Considerations for Future Upgrades
With the right consumer motherboard (including many older SLI-compatible AM4 X570 models), one could even use two 5060 Ti 16GB at x8/x8 lanes for a total of 32GB VRAM by utilizing tensor and/or pipeline parallelism** — and at half the price and well under the 575W TDP of a single 5090* 32GB GPU.
* A single 5090 still provides higher performance without the complexity or compatibility issues from requiring tensor/pipeline parallelism.
** TP/PP is supported by most text generation models but not by most image generation models. Also, SLI x8/x8, particularly falling back to PCIe 4.0, will introduce additional performance issues over the 5060 Ti’s bottlenecked 128-bit bus.
Conclusion
The goal here wasn’t performance: With only 16GB, only the smallest models and 1-2 concurrent users are feasible. Higher speed generation just isn’t worth the premium cost for most small LLM workloads.

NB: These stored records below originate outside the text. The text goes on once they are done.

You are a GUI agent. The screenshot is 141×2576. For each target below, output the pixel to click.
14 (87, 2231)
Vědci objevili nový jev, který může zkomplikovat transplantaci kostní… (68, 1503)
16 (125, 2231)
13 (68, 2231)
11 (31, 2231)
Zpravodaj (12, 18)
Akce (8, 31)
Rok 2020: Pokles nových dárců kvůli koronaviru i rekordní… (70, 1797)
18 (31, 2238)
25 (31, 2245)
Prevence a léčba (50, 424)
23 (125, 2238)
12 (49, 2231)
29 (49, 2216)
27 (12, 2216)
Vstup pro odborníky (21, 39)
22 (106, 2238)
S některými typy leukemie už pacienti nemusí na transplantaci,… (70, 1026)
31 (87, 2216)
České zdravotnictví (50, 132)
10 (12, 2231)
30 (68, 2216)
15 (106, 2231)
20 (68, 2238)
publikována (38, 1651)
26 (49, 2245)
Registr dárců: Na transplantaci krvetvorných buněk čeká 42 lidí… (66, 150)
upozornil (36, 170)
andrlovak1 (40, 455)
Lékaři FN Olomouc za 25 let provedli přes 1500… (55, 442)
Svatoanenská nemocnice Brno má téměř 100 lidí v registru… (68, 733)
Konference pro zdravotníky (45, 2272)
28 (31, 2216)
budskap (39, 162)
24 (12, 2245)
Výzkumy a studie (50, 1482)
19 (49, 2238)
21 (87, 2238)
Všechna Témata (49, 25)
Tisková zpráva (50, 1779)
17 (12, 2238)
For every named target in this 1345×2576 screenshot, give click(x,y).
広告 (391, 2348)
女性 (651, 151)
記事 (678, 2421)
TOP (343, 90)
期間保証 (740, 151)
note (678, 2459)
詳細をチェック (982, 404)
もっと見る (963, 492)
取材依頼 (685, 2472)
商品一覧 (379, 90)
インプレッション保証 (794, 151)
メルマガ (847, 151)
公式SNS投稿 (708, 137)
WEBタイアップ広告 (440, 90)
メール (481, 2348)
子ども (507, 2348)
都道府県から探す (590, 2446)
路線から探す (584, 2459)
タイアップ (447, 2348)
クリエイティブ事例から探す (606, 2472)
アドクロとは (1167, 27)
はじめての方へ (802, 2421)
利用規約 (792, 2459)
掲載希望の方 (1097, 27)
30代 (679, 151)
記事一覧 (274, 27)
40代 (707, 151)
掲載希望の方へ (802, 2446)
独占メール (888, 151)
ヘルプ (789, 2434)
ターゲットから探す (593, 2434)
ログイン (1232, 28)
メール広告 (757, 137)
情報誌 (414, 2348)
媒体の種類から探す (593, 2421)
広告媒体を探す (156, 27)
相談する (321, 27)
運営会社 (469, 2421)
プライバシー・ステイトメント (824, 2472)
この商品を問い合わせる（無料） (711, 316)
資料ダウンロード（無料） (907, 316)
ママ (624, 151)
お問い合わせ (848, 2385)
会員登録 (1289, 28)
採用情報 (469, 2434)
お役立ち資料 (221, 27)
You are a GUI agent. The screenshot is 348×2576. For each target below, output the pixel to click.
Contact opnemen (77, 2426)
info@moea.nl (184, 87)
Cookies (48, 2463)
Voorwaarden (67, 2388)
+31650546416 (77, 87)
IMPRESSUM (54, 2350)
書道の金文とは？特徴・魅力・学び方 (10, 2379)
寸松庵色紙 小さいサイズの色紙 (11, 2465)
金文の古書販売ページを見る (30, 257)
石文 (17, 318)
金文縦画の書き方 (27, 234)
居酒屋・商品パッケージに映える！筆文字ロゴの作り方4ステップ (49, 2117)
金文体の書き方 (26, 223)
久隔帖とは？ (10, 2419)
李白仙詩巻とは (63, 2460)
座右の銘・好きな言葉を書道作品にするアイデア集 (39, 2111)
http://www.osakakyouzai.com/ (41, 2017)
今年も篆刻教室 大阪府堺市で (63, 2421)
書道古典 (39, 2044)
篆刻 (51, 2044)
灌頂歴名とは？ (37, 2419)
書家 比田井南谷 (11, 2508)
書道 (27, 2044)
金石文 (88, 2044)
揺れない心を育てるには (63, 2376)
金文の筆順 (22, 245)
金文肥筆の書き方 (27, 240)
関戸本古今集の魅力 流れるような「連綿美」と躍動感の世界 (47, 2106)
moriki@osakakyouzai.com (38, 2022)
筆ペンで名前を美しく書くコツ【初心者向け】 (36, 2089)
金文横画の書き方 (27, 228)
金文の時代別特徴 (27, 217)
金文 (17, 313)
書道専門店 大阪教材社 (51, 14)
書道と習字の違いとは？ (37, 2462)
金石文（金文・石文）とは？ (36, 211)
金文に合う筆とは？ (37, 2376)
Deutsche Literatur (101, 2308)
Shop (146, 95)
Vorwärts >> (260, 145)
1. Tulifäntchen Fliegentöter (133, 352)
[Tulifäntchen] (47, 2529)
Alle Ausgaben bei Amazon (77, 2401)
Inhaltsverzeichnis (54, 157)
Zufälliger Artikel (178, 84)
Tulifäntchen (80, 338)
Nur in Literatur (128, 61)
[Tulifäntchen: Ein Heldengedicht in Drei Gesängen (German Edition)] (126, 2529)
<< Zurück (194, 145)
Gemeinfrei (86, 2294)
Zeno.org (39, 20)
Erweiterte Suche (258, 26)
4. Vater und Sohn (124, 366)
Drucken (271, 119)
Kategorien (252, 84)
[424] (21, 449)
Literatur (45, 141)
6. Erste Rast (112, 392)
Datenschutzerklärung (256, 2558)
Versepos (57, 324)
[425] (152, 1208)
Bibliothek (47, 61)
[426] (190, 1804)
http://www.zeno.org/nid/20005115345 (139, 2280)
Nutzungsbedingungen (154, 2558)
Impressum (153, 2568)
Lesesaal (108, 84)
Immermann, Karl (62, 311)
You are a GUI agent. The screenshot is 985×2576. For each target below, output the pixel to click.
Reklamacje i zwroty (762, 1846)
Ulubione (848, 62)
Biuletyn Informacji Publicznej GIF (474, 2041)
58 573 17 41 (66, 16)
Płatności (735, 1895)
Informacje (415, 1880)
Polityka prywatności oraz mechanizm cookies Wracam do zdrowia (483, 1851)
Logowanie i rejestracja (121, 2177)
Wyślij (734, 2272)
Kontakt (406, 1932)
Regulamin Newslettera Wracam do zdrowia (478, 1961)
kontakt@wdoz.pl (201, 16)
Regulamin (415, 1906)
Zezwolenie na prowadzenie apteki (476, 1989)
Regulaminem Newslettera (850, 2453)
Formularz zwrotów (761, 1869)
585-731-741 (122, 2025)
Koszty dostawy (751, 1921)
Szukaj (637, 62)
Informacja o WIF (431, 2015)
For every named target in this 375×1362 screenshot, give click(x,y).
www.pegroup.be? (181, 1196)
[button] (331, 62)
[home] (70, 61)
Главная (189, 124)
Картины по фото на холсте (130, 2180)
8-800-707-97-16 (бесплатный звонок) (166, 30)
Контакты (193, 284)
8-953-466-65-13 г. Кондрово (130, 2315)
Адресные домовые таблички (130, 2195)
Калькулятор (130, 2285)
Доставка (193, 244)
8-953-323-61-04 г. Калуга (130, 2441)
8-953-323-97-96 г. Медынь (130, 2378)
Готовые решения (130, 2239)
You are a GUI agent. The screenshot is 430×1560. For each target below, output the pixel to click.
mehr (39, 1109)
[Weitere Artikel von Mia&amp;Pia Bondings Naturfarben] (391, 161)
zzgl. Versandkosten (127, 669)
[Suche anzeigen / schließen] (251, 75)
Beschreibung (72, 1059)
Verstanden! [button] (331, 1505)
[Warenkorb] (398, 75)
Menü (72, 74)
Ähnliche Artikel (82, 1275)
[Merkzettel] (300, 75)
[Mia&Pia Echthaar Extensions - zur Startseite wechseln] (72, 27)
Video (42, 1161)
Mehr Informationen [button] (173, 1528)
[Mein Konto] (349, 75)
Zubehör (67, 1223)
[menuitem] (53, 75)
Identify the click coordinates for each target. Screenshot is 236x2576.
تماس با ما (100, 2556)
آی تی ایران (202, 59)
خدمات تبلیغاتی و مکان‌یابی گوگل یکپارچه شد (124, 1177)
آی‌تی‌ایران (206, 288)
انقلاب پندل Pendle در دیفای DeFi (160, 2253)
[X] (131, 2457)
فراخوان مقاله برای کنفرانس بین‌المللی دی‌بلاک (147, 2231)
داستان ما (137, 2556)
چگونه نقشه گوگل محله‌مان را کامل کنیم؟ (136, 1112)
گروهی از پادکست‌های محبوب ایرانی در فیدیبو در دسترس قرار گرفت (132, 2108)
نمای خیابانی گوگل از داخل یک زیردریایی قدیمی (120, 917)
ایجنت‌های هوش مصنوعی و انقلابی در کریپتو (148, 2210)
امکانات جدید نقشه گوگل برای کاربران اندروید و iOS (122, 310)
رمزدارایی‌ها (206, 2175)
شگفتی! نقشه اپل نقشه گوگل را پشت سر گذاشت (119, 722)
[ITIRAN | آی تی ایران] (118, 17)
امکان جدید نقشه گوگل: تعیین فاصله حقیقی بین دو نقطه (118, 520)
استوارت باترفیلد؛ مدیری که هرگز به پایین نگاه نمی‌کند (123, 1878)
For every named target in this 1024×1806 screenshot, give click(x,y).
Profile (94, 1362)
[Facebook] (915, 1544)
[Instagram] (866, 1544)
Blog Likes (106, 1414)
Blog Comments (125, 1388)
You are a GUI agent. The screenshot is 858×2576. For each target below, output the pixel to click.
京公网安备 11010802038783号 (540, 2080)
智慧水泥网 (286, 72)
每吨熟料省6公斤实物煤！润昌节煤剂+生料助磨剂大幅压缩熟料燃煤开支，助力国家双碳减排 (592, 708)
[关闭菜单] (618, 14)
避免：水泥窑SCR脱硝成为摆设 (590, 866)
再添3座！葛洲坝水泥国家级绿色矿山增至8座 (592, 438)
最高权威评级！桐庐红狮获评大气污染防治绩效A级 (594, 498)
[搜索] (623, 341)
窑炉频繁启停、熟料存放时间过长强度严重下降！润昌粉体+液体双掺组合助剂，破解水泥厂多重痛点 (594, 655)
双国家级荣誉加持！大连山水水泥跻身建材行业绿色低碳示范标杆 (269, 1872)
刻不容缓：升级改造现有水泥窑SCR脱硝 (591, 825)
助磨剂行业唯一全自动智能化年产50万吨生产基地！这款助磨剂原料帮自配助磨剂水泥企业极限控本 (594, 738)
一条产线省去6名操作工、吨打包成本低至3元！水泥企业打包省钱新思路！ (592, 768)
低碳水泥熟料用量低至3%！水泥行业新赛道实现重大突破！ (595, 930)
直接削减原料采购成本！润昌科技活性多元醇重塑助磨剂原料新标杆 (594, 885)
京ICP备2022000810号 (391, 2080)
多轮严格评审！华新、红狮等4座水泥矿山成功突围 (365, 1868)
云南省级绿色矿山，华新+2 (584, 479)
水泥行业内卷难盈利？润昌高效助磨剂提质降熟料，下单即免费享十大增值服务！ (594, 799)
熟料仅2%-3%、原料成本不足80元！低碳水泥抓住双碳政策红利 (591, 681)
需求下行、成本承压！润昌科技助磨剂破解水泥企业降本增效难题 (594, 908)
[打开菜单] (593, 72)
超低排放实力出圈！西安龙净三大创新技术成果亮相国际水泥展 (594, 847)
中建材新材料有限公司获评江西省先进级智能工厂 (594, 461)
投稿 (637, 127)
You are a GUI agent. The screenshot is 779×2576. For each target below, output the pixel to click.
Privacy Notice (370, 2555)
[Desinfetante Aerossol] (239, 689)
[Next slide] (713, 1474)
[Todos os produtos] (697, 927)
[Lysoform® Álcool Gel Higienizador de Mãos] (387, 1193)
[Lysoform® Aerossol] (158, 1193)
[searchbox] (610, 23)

Rather, this is about exploration and development, not production applications. A 5070 Ti or 5080 would be considerable faster, especially given the wider memory bus, but not generally worth the price considering model/concurrency limits.
We also demonstrate that by sacrificing accuracy, we CAN get higher performance and more concurrent users with legacy hardware, but that performance comes with a cost to accuracy and precision that can hit hard, especially with long contexts.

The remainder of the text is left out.